All hope abandon if you hope to scale the peak
That Dante mastered in his own medieval time—
Unless you are prepared by effort now to seek
To learn that poet’s subtle, perfect tercet rhyme,
The early steps of which demand that you retain
The subtle a-b-a’s by means of which you climb
Your personal high Paradiso by refrain,
Your second verse, same as the first, but now the scheme
Becomes a b-c-b and so on once again
Until a thousand verses hence you’ve filled a ream
With lines, narration, pristine images galore
Neglecting not a sublime, lofty, noble theme
In which chaste caritas ranks high above amor
In which you hold converse with saintly Beatrice
Although in Hell you may have chatted with a whore.
There is but one thing more, a bit of artifice:
Your last two lines should stand alone to mark the end
And rhyme the one with next the way that couples kiss.
The last rhyme takes its sound, as you must apprehend
From the middle line above, on which it must depend.
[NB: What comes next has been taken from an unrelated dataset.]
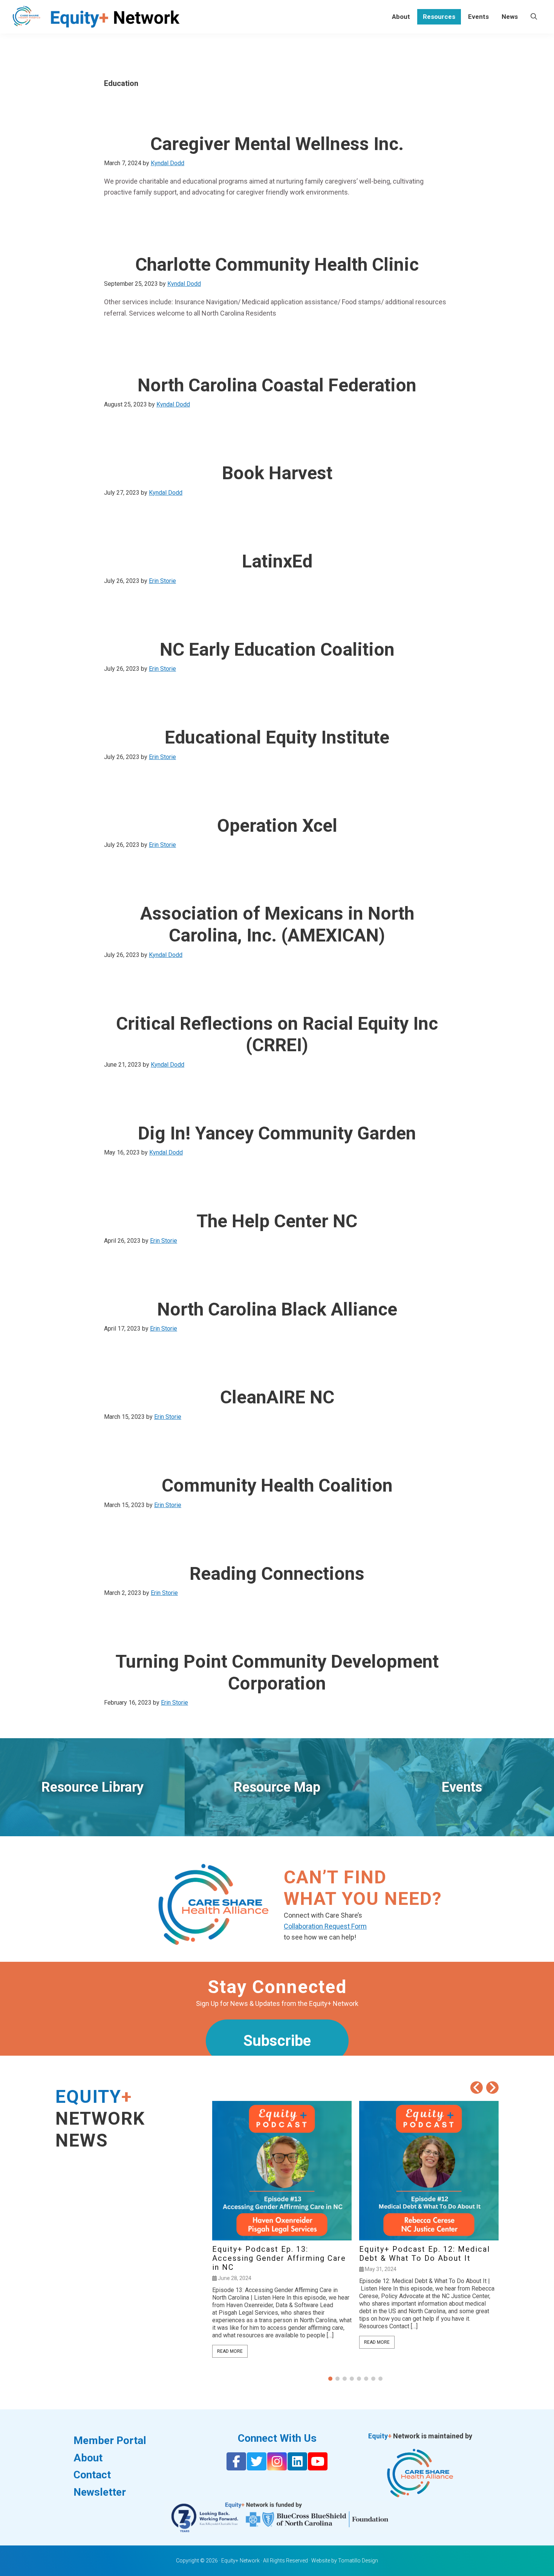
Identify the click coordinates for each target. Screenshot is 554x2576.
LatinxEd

To which I need merely add my admiration for Dorothy Sayers who did The Divine Comedy using this lofty, chained rhyme scheme, much harder to achieve in English than Italiano. And, by way of a P.S., I must note that this little instruction in how to do the terza rima is written in hexameter whereas, the authorities on high strongly recommend iambic pentameter instead, bowing to such greats as Frost, Shelley, Chaucer—and, indeed, Dante himself, although that sovereign of poetry grandly shorted five or spilled from five to six and often up to seven whenever the spirit so happened to move him.